## Legendre Memory Units: Continuous-Time Representation in Recurrent Neural Networks

Sep 06, 2019 NeurIPS 2019 readers: everyone
• Abstract: We propose a novel memory unit for recurrent neural networks. Both the architecture and the initial weights of our Legendre Memory Unit~(LMU) are mathematically derived to orthogonally decompose its continuous-time history. Each unit does so by solving $d$ coupled ordinary differential equations (ODEs), whose phase space linearly maps onto sliding windows of time via the Legendre polynomials up to degree $d - 1$. Backpropagation across stacked layers of LMU cells outperforms equivalently-sized LSTM networks by more than two orders of magnitude on a memory capacity benchmark, while significantly reducing training and inference times.
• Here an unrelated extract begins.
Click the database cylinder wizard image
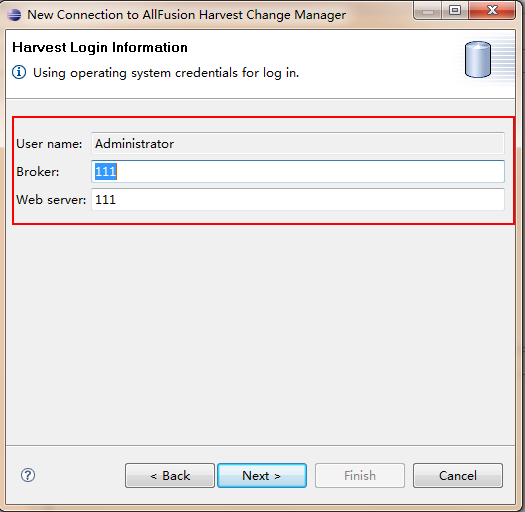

LMUs can handle temporal dependencies spanning $T = \numprint{100000}$ time-steps, converge rapidly, and use relatively few internal state-variables to learn complex functions across long windows of time -- exceeding state-of-the-art performance among RNNs on permuted sequential MNIST. These results are due to the network's disposition to learn scale-invariant features independently of step size. Backpropagation through the ODE solver allows each unit to adapt its internal time-step, enabling the network to learn task-relevant time-scales. We demonstrate that LMU memory cells can be implemented using $m$ recurrently-connected Poisson spiking neurons, $\mathcal{O}( m )$ time and memory, with error scaling as $\mathcal{O}( d / \sqrt{m} )$.